(Washington, DC) – Judicial Watch announced today that it has been informed that Los Angeles County has sent notices to as many as 1.5 million inactive voters on its voter rolls. This mailing is a step toward removing the names of voters who have moved, died, or are otherwise ineligible to vote. The massive mailing is the result of a settlement agreement with Judicial Watch requiring the County to remove as many as 1.5 million inactive registrations. In addition, the California secretary of state has alerted other California counties to clean up their voter registration lists to comply with the federal National Voter Registration Act (NVRA), as the secretary promised to do in that same settlement agreement.

All of this is the result of a federal lawsuit Judicial Watch filed in 2017 to force the cleanup of Los Angeles County’s voter rolls (Judicial Watch, Inc., et al. v. Dean C. Logan, et al. (No. 2:17-cv-08948)). Judicial Watch sued on its own behalf and on behalf of Wolfgang Kupka, Rhue Guyant, Jerry Griffin, and Delores M. Mars, who are lawfully registered voters in Los Angeles County. Judicial Watch was joined in this lawsuit by Election Integrity Project California, Inc., a public interest group that has long been involved in monitoring California’s voter rolls.

Under the terms of the settlement agreement, voters who do not respond to the notices sent by the County and who do not vote in the next two federal elections must be removed from the voting rolls. Secretary Padilla also agreed to update the state’s online NVRA manual in order to make clear that ineligible names must be removed and to notify each California county that they are obliged to do this. On April 11, Secretary Padilla notified Judicial Watch that this part of the settlement agreement had been implemented.

The agreement also required the office of the secretary of state to send a written advisory to all county clerks/registrars of voters in California stating that current federal law requires the cancellation of a registrant who has failed to respond to an official notice and who then fails to vote, offers to vote, correct the registrar’s record, “or otherwise have their eligibility to vote confirmed for a period of time including the next two general federal elections.”

The updated California National Voter Registration Act Manual, March 2019, conforms to this standard. In April and May 2019, the California secretary of state provided a training presentation to all 58 counties in California regarding the proper list maintenance procedures under the NVRA.

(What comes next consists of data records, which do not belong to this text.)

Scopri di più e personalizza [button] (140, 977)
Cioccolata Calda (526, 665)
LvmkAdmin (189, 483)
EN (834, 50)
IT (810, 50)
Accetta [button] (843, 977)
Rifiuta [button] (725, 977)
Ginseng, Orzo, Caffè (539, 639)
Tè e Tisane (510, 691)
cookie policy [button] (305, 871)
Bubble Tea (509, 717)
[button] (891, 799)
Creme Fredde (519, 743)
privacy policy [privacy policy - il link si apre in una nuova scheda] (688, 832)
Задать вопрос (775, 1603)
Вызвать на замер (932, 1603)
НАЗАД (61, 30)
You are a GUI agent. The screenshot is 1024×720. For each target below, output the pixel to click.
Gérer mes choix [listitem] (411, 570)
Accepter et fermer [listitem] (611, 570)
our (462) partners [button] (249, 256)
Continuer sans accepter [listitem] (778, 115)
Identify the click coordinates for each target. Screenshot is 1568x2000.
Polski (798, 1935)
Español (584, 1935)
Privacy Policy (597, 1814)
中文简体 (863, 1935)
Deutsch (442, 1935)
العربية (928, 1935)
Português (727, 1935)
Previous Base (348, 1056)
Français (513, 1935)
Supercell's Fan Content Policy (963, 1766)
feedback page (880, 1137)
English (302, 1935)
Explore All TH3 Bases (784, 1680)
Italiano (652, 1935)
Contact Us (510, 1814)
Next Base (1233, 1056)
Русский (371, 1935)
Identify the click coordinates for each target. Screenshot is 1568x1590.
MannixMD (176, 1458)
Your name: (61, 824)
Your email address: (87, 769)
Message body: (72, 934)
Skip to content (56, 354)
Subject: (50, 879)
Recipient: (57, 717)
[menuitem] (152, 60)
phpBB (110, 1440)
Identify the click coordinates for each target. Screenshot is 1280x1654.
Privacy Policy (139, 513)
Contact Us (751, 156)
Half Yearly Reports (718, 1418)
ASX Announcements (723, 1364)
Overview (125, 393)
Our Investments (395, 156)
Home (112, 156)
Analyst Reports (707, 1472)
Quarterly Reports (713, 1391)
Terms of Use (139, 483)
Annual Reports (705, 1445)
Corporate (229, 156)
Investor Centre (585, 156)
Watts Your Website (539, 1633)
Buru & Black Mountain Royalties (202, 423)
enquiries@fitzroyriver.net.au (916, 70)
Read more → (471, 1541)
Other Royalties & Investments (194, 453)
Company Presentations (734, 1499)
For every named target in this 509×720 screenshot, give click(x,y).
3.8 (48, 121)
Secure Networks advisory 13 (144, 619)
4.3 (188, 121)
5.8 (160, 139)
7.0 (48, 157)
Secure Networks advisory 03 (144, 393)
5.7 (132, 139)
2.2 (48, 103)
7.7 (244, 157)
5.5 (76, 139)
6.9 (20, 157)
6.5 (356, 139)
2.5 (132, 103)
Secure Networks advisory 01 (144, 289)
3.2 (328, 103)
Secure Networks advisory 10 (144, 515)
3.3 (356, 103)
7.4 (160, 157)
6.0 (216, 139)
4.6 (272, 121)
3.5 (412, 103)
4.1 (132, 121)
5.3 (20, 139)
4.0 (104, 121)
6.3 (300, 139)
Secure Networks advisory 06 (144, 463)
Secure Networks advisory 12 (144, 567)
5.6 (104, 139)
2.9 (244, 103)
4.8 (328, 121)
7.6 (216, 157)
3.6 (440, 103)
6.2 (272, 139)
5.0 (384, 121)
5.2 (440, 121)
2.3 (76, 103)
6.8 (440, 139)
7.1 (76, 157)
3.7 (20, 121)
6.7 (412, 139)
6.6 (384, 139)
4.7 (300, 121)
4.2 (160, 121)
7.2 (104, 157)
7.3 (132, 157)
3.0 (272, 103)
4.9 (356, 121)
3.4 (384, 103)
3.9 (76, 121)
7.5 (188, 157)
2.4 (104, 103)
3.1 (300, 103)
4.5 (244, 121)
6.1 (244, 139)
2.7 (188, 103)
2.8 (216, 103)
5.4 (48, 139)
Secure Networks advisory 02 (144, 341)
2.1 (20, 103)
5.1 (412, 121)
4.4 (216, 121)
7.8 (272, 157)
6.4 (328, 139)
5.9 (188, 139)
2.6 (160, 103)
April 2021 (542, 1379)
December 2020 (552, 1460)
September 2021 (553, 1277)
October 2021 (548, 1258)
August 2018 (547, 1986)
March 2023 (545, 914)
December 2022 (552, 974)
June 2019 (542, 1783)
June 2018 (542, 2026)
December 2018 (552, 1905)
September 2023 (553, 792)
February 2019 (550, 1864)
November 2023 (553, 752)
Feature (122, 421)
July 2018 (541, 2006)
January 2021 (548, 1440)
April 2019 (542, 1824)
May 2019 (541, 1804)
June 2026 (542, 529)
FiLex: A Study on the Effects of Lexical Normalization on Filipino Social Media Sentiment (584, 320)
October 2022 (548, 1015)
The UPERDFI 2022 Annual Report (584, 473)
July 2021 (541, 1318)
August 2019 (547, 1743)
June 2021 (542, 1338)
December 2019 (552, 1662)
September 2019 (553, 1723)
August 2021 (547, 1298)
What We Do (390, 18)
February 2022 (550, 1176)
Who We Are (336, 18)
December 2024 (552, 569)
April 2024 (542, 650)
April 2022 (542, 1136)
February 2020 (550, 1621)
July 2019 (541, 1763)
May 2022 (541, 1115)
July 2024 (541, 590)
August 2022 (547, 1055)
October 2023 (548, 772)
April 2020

As Judicial Watch previously noted, Los Angeles County has over 10 million residents, more than the populations of 41 of the 50 United States. California is America’s largest state, with almost 40 million residents. The County had allowed more than 20% of its registered voters to become inactive without removing them from the voter list.

Judicial Watch discovered that California had treated the removal of inactive voters as permissive, not mandatory, and had not cleaned its voter registration rolls in at least 20 years. The Supreme Court affirmed last year in an opinion affirming a historic Judicial Watch settlement with Ohio that the NVRA “makes this removal mandatory.”

“This Judicial Watch settlement will result in the immediate and ongoing clean-up of voter rolls in California and LA County,” said Judicial Watch President Tom Fitton. “This victory for clean elections in California will set another national precedent for other states to take reasonable steps to ensure that dead and other ineligible voters are removed from the rolls.”

Judicial Watch is the national leader in enforcing the provisions of the NVRA.  In early January, Judicial Watch announced that it signed a settlement agreement with the State of California and County of Los Angeles under which they will begin the process of removing from their voter registration rolls as many as 1.5 million inactive registered names that may be invalid. This was only the third statewide settlement achieved by private plaintiffs under the NVRA – and Judicial Watch was the plaintiff in each of those cases. The other statewide settlements were with Ohio (in 2014) and with Kentucky (2018), which agreed to a court-ordered consent decree.